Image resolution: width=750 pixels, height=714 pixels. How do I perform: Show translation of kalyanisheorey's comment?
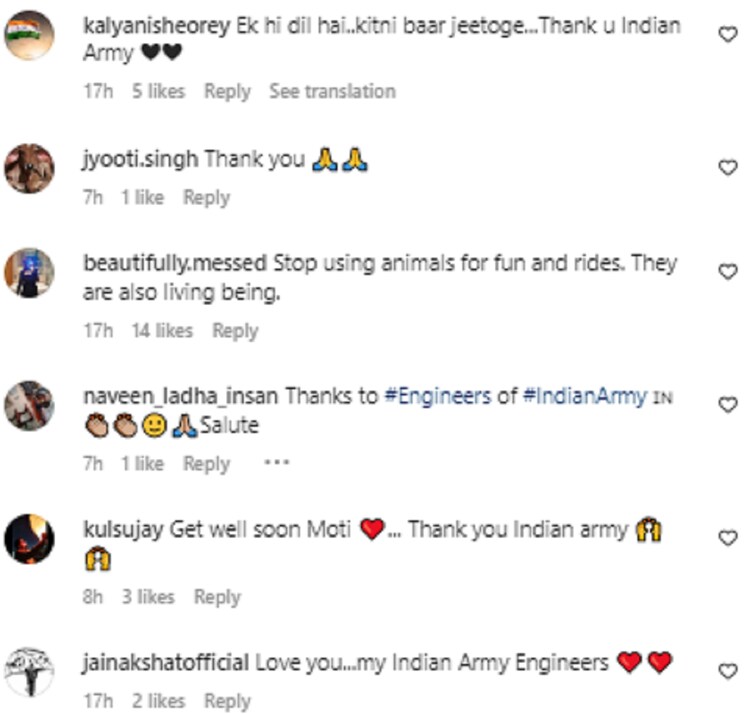pyautogui.click(x=332, y=91)
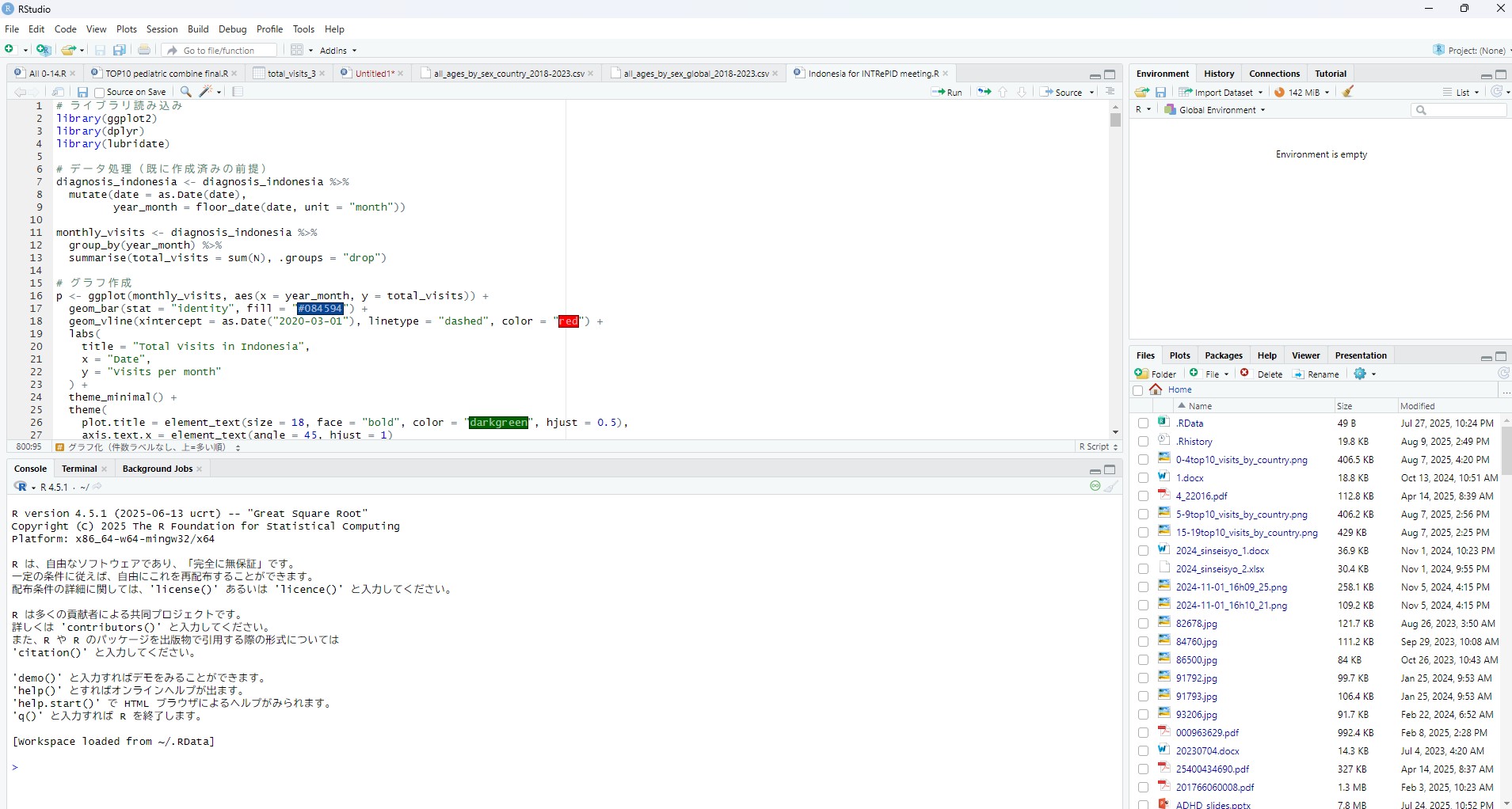The width and height of the screenshot is (1512, 809).
Task: Click the Run button in the editor toolbar
Action: (947, 92)
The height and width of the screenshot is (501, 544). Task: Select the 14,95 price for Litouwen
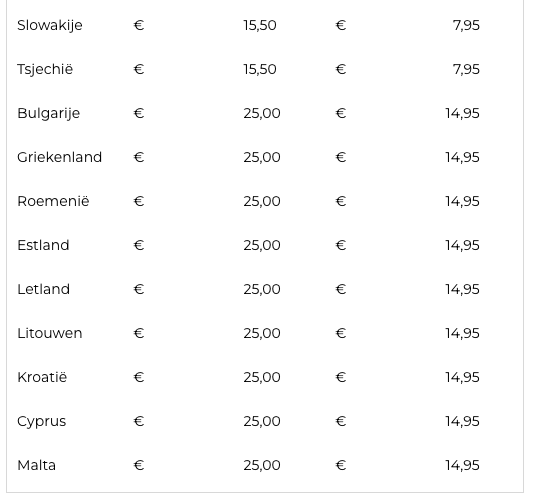(462, 333)
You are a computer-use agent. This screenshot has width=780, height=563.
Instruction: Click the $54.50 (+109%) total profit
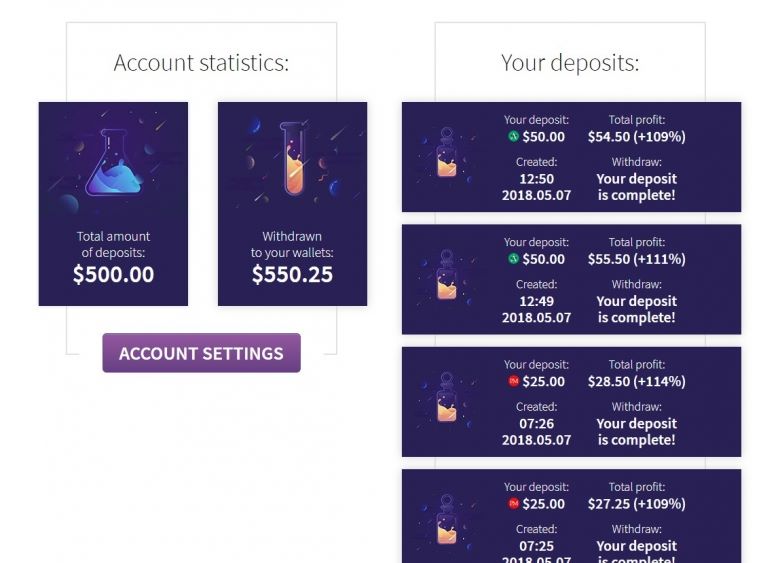coord(637,137)
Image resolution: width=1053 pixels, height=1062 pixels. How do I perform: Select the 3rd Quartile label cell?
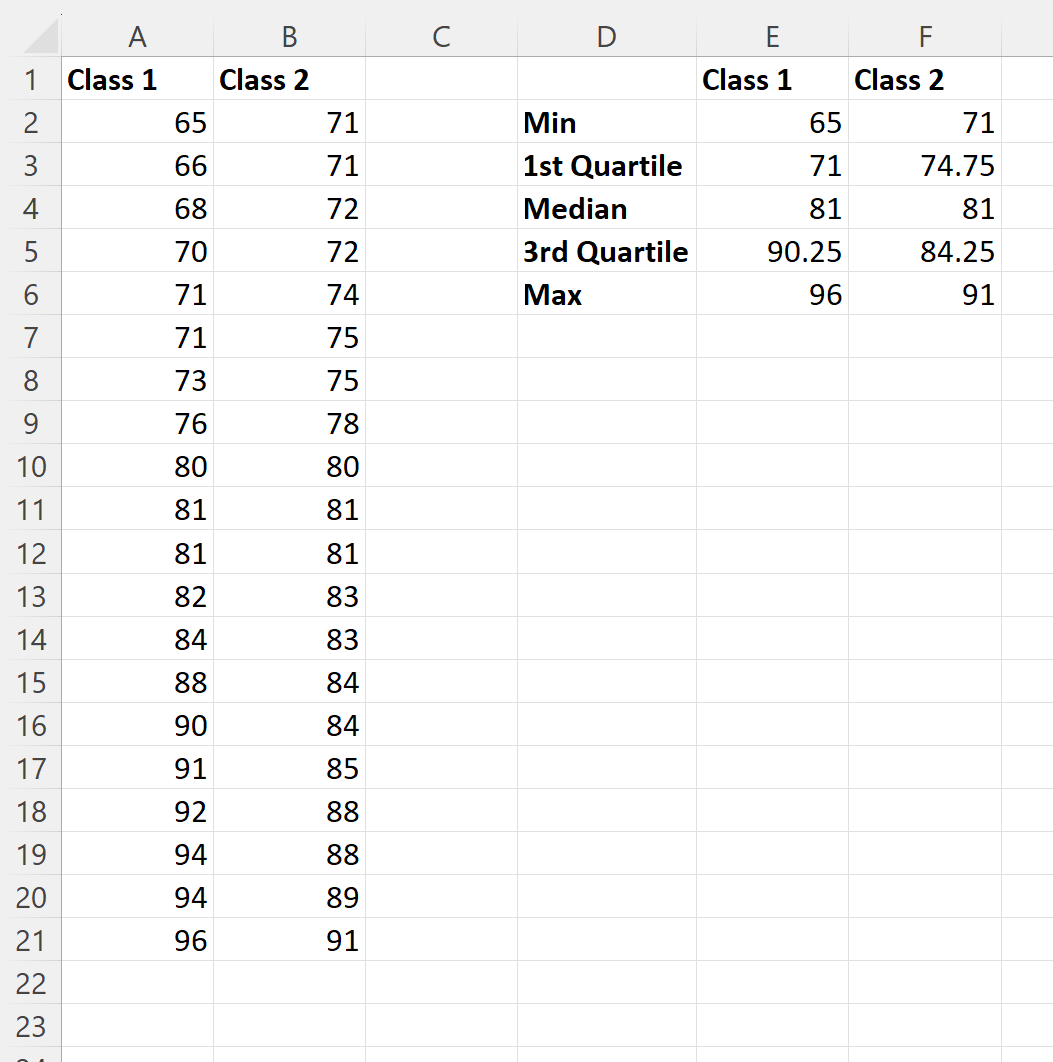pos(607,251)
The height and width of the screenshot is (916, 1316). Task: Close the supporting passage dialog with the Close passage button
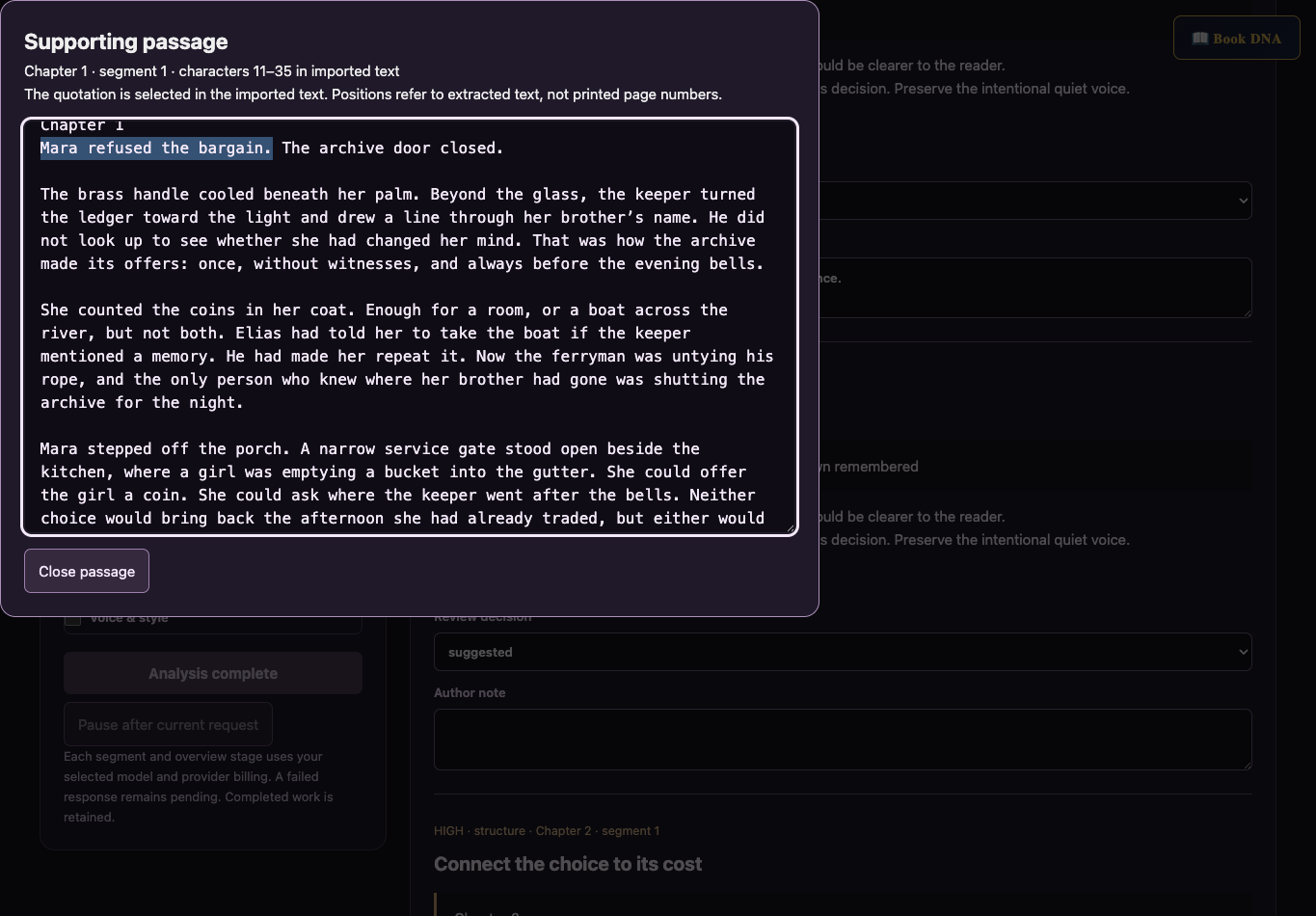coord(87,571)
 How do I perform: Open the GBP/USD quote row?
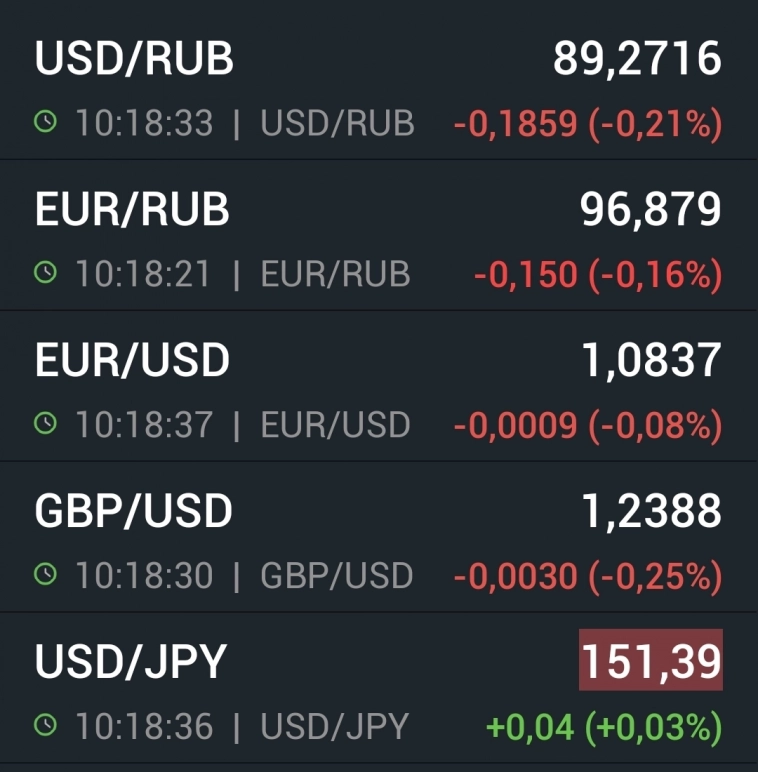click(133, 512)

-- -- --

- [Task instructions] Set the records down again precisely, skipping every image.

- [Solved problem]
Image resolution: width=750 pixels, height=714 pixels. How do I perform: Show translation of kalyanisheorey's comment?
pyautogui.click(x=332, y=91)
The width and height of the screenshot is (1512, 809).
Task: Click the Run button in the editor toolbar
Action: (947, 92)
The height and width of the screenshot is (501, 544). Task: Select the 14,95 price for Litouwen
(462, 333)
You are a computer-use agent. This screenshot has width=780, height=563.
Instruction: Click the $54.50 (+109%) total profit
coord(637,137)
Image resolution: width=1053 pixels, height=1062 pixels. How do I perform: Select the 3rd Quartile label cell?
pos(607,251)
The height and width of the screenshot is (916, 1316). Task: Close the supporting passage dialog with the Close passage button
coord(87,571)
 How do I perform: Open the GBP/USD quote row?
click(133, 512)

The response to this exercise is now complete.